• WHAT NEEDS TO BE DONE
Rewrite the records below, changing every "label" to "caption" and keeping all else the same. Omit the pictures from your answer.

• Target position records
______
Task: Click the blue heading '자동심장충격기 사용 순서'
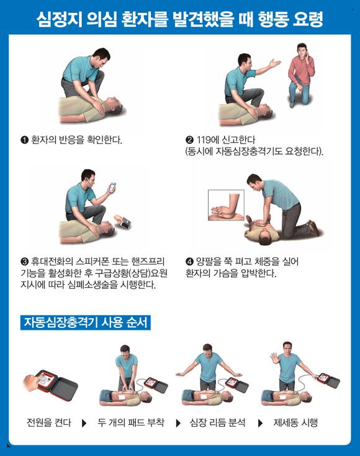pyautogui.click(x=85, y=323)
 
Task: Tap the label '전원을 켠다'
pyautogui.click(x=48, y=423)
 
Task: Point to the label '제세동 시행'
______
• WORKED ANSWER
Task: Click the blue heading '자동심장충격기 사용 순서'
pyautogui.click(x=85, y=323)
 
Task: Tap the caption '전원을 켠다'
pyautogui.click(x=48, y=423)
 
Task: Point to the caption '제세동 시행'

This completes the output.